商店街を一本の木に見立て、中央の通りを木の幹に、そこに並ぶ店舗を枝葉に例え、店舗前にメッセージが書かれた緑色の葉っぱ型のパネルを置き、店内にはメッセージに秘められたストーリを掲示。各店のこれまでの物語や思いをアピールしている。約30店が参加する。
東西約1キロにわたる同商店街は、明治初期に廃藩置県で失職した武士たちが退職金である「奉還金」を元に商売を始めたのが名前の由来と言われている。当時から続く店は1店のみだが、戦前・戦後に開業した店や、若者好みのカフェや古着店など個性豊かな店が混在。時代とともに様変わりしながら市民の生活に密着した人情味あふれる商店街の姿をとどめている。
同イベントは、市が街中でアートプロジェクトを実施する人材養成を目的に今年4月に開講した「まちアートマネジャー講座」の受講生のアイデアを元に企画。受講生有志らが店へのインタビューを重ね、秘められたエピソードや記憶を拾い上げてまとめた。初日となる7日は、葉っぱメッセージ店舗を巡る「記憶ツアー」や、3店舗の前でショートストーリーの「朗読会」なども行われた。

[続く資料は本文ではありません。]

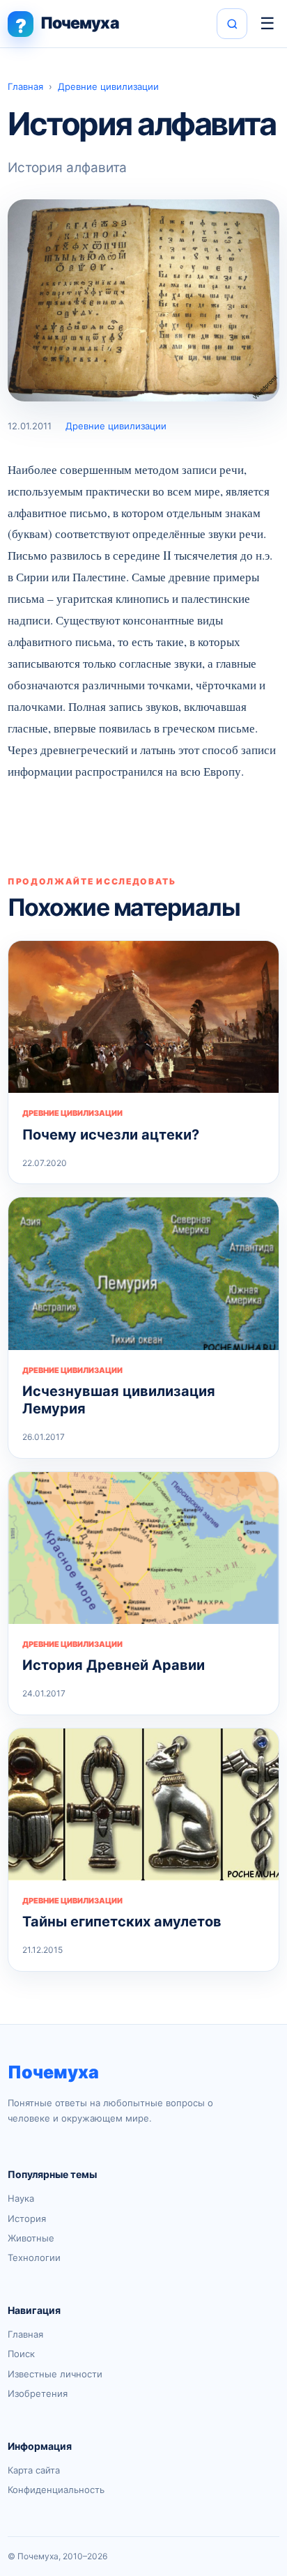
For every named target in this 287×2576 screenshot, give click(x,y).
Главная (25, 86)
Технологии (34, 2257)
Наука (21, 2198)
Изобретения (38, 2393)
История (27, 2218)
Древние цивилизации (108, 86)
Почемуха (53, 2072)
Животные (31, 2238)
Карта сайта (34, 2470)
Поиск (21, 2353)
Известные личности (55, 2373)
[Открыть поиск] (232, 23)
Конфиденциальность (56, 2489)
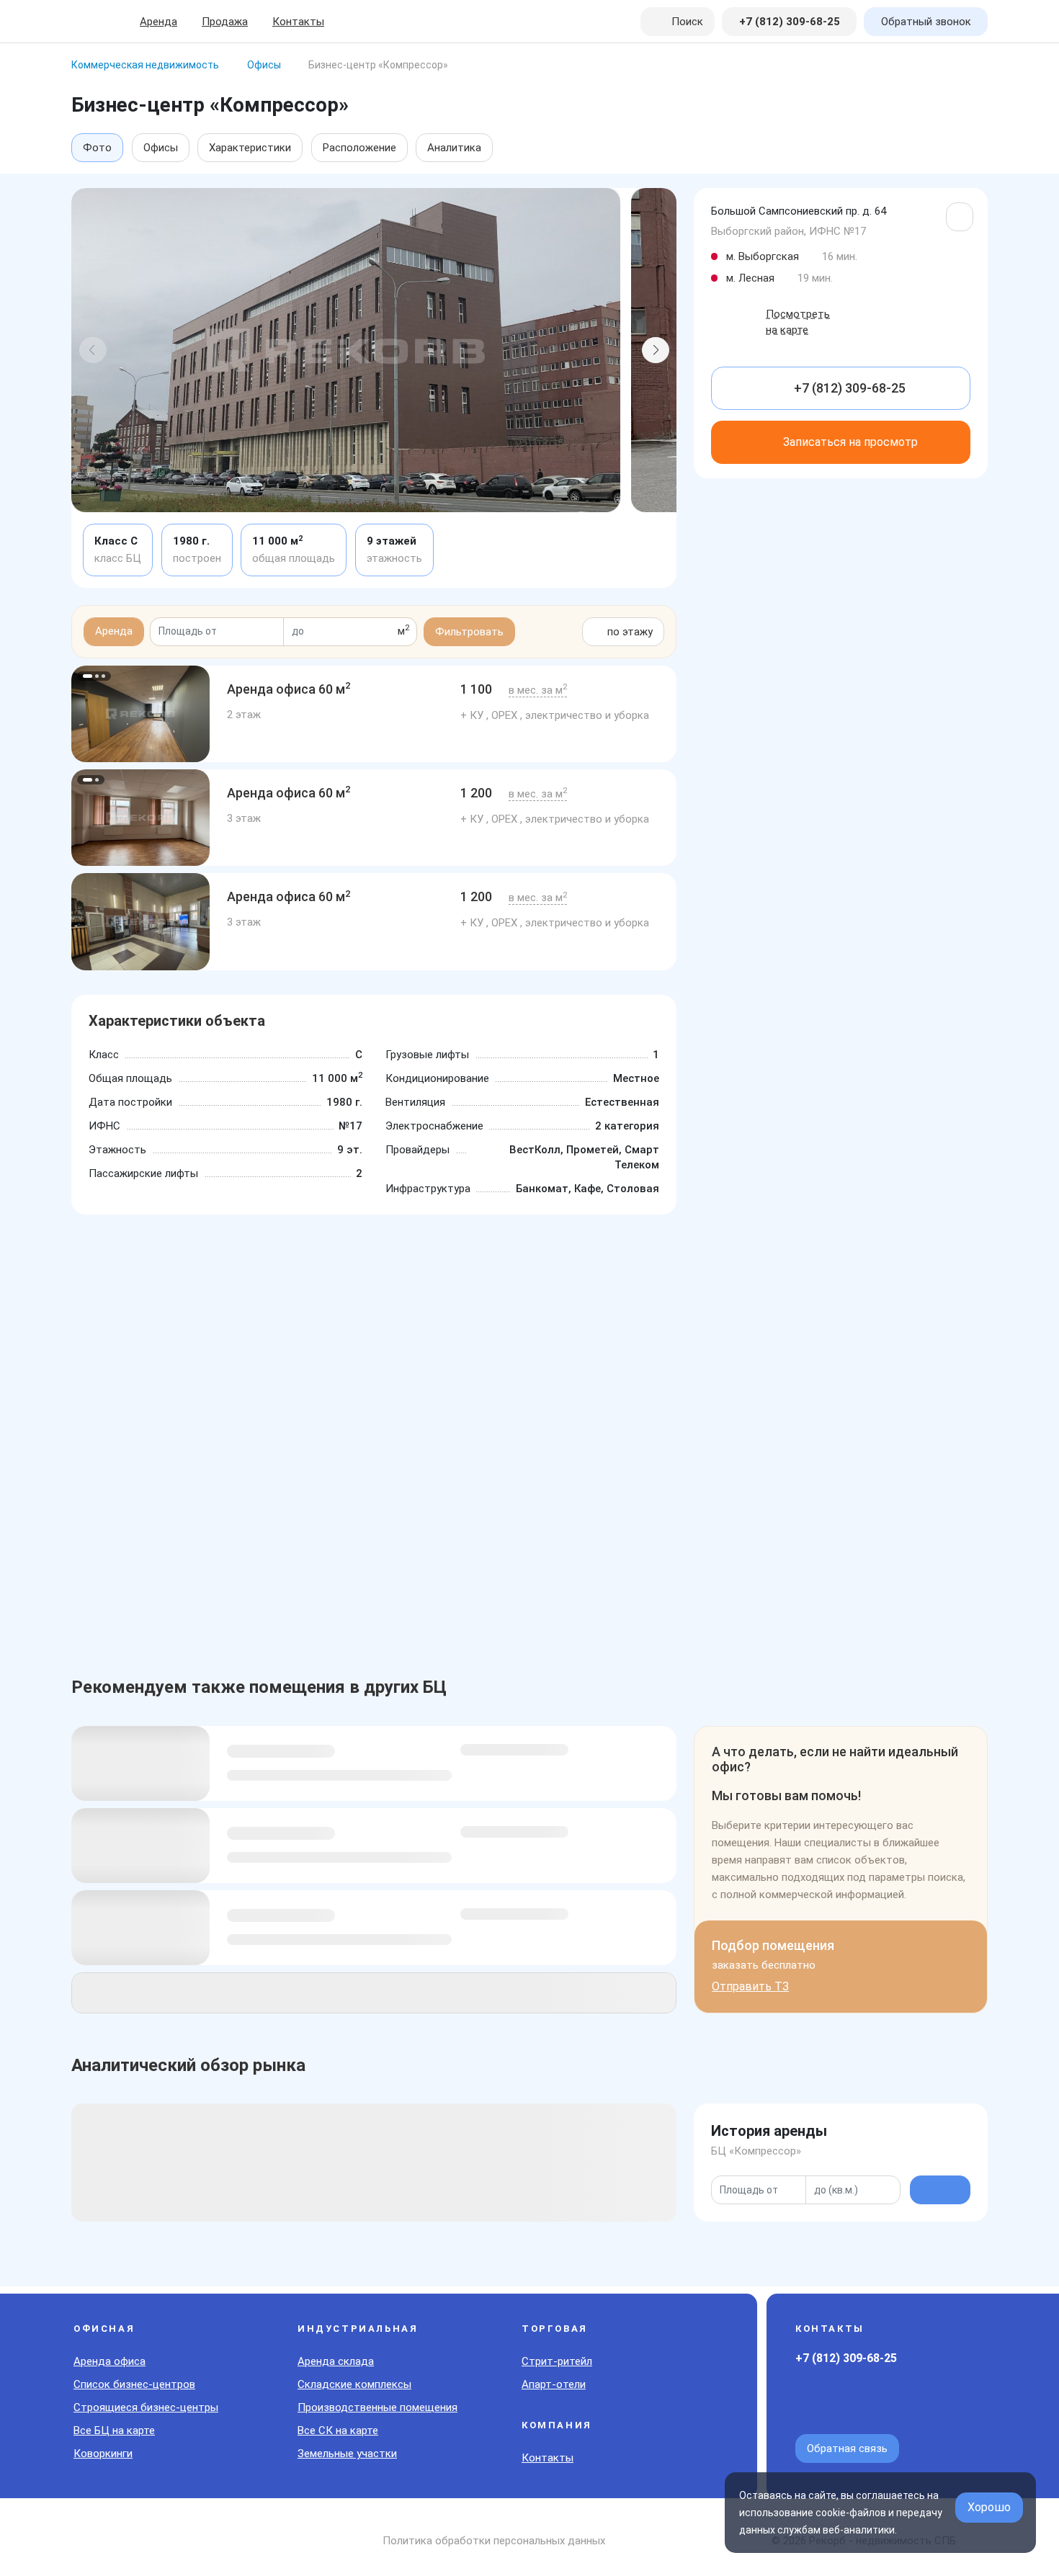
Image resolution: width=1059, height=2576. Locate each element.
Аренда (158, 21)
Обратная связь (847, 2448)
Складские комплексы (354, 2384)
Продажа (225, 21)
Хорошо (989, 2507)
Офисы (160, 147)
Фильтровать (469, 631)
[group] (140, 714)
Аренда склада (336, 2361)
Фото (97, 147)
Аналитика (454, 147)
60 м (289, 689)
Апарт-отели (554, 2384)
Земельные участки (347, 2453)
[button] (93, 350)
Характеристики (250, 147)
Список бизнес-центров (134, 2384)
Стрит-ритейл (557, 2361)
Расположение (359, 147)
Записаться (850, 442)
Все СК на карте (338, 2430)
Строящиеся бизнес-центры (145, 2407)
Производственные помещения (377, 2407)
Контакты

岡山市文化振興課の風早孝将さんは「派手なパフォーマンスは無いが、店と客との関係性を育むきっかけになれば」と期待を込める。「まだまだ知らない物語がたくさんある。店の人と対話して、ショッピングセンターでは味わえない楽しさやコミュニケーションを図ってほしい」とも。
開催時間は各店の営業時間内(28日のみ16時まで)。今月28日まで。